The General Assembly originally created the supersedeas fund for the purpose of reimbursing, under prescribed circumstances, an employer who has been ordered to pay workers’ compensation benefits that are later determined not to have been owed.
In the underlying case, the claimant filed a Claim Petition against the employer, which was granted by the WCJ. The employer appealed the WCJ’s decision, challenging the calculation of the claimant’s AWW. While the appeal was pending, the employer filed a termination petition. The parties then settled the case by way of compromise and release agreement.
Thereafter, the Board granted the employer’s appeal of the Claim Petition, only as it related to the incorrect calculation of the claimant’s AWW. The employer then filed the subject application, seeking reimbursement from the supersedeas fund for overpayment of compensation to the claimant as of result of the incorrect AWW calculation by the WCJ. The Commonwealth filed an answer denying that the employer was entitled to reimbursement from the fund, as the matter was settled by way of compromise and release. The Bureau assigned the application to the WCJ for a judicial determination, who granted the application. The Bureau appealed to the Board, which reversed the WCJ’s decision.

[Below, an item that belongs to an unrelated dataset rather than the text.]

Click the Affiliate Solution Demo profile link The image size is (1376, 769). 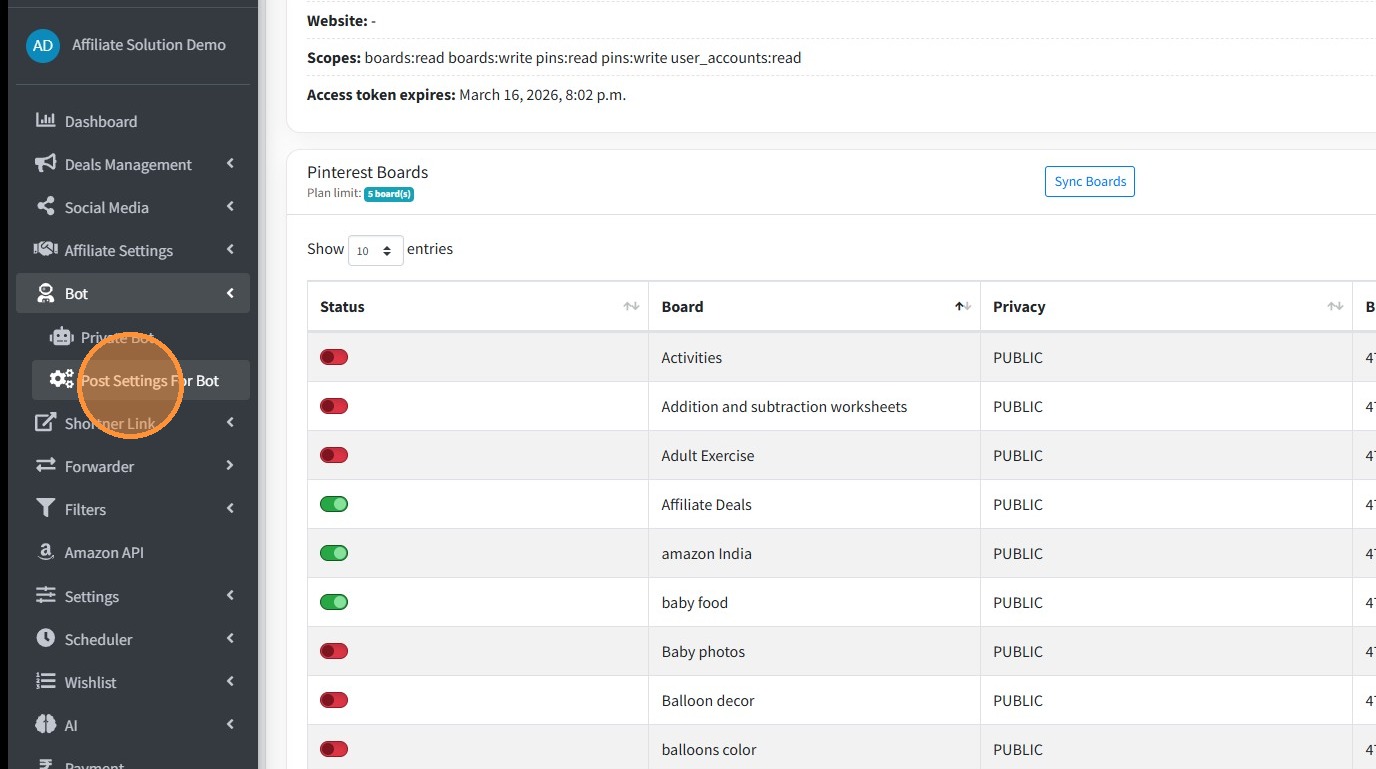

In concluding that the employer was not entitled to reimbursement, the Board reasoned that the C&R agreement resolved all litigation and/or liability and that it was clear from the language of the C&R agreement that it was the final outcome of the proceedings.
On appeal to the Commonwealth Court, the employer argued that the C&R agreement did not settle the issue of the AWW calculation, and that following the approval of the C&R agreement the employer did not withdraw its appeal of the AWW issue pending before the Board.

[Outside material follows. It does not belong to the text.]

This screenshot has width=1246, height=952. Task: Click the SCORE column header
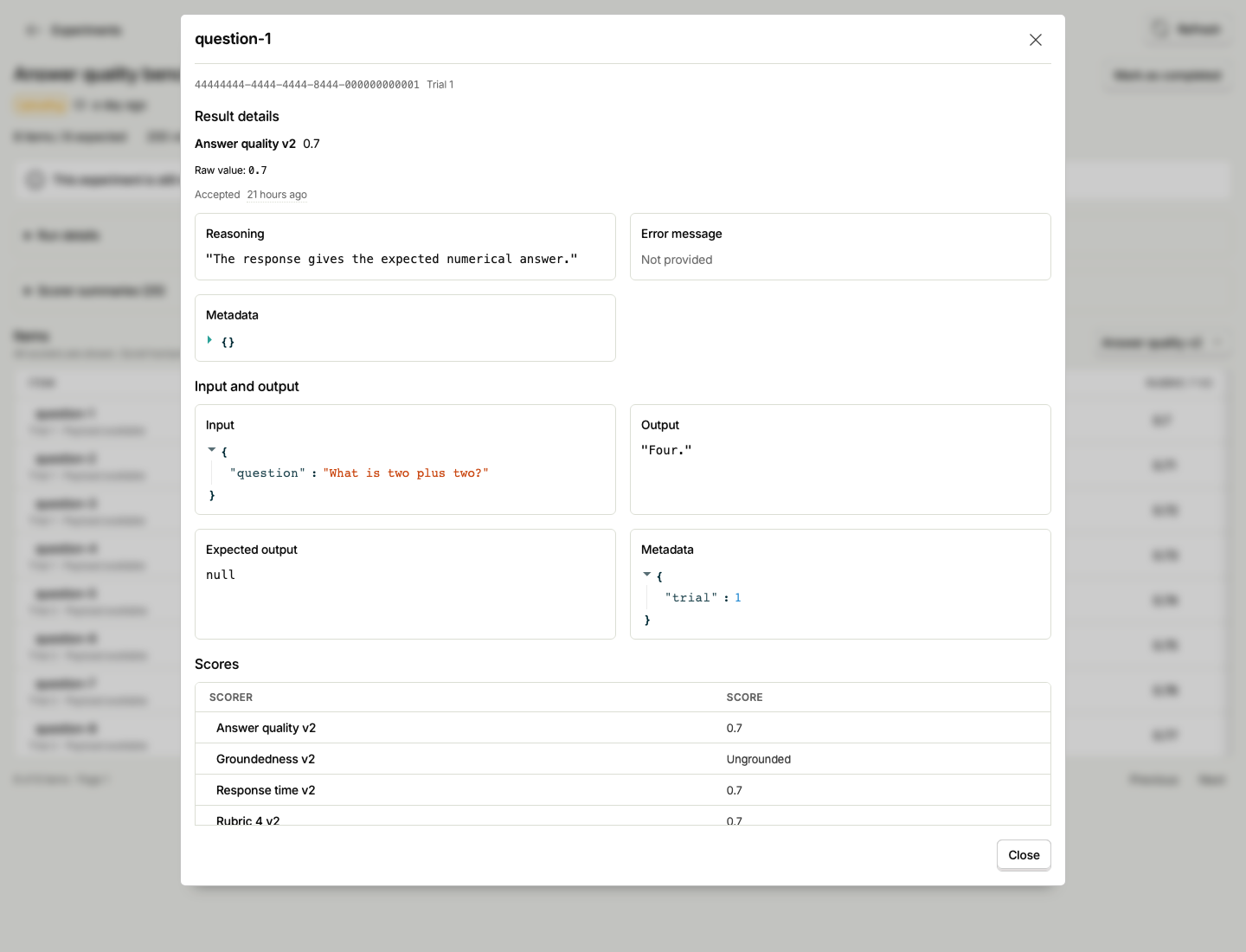(x=744, y=698)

The court noted that the question in this case was whether the C&R agreement settled the employer’s challenge of the claimant’s AWW. Focusing on the relevant provisions of the C&R agreement, the court concluded that the agreement did not settle the dispute as to the claimant’s AWW.

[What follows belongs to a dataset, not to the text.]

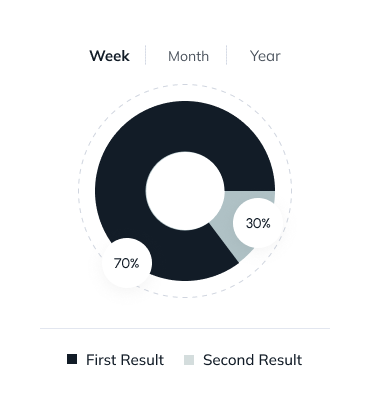370x406 pixels.
Task: Select the Year tab
Action: 265,56
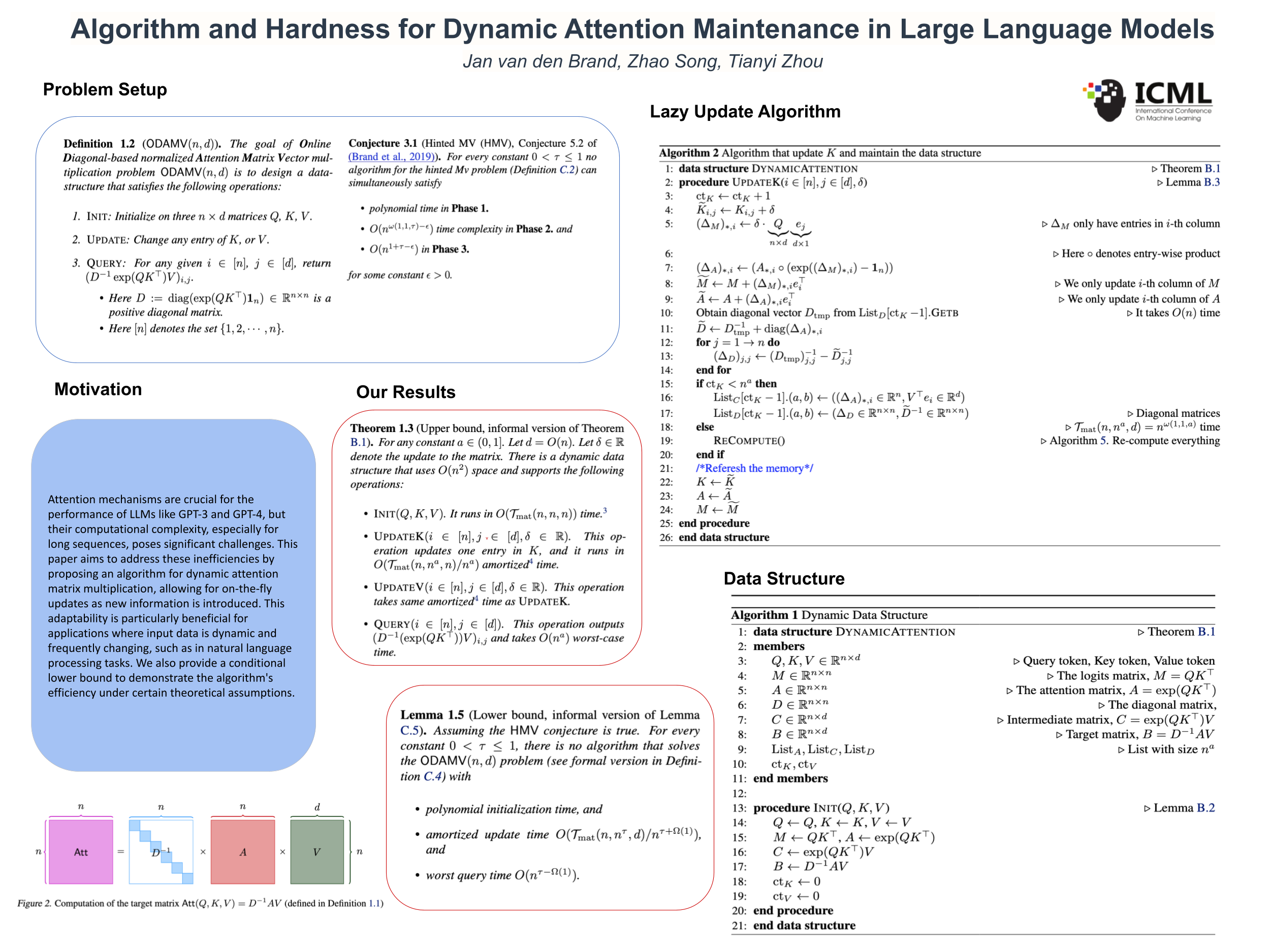Click the author names under the title

click(x=643, y=61)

The court reasoned that the C&R agreement arose out of a termination petition, which is a proceeding to cut-off future, not past, benefits. The parties agreed, in the C&R agreement, that the employer had paid all indemnity benefits due up to the date of the C&R agreement. The parties agreed to a single lump sum payment to the claimant “in an exchange for a compromise and release of all future wages.” The court found that this language clearly indicated the parties’ intent that the C&R agreement was executed to resolve only the employer’s payment of future benefits.
The court also pointed out that in making its decision, the Board focused on the language in the agreement suggesting a desire to resolve past indemnity payments, as well. However, the court disagreed, finding that the reference in the C&R agreement to additional (i.e. unpaid) past, present, and future indemnity payments is directly related to a resolution of the termination petition. The court found nothing in the C&R agreement that addressed any pending disputes over the amount of benefits previously paid. Therefore, the court held that the Board erred in denying the employer’s application for supersedeas fund reimbursement.
What It Means to You
This case highlights the extent to which the Commonwealth Court will scrutinize the language cited in a C&R agreement when determining an employer’s entitlement to supersedeas fund reimbursement. This case illustrates that the language in a C&R agreement must be written with such precision that there can be no question that the employer is not resolving the period for which it intends to pursue reimbursement from the supersedeas fund. The use and placement of one word in a C&R agreement may impact the court’s decision. In the above case, the words “additional” and “future” had direct bearing on the outcome of the court’s decision.
Employers must also keep in mind that the Commonwealth Court reaffirmed that it will not award supersedeas reimbursement if the underlying proceedings, coupled with the C&R agreement, reveal an attempt to place the cost for an employer’s agreed to liability on the shoulders of others or to subsidize a lump sum payment made as a result of a C&R agreement.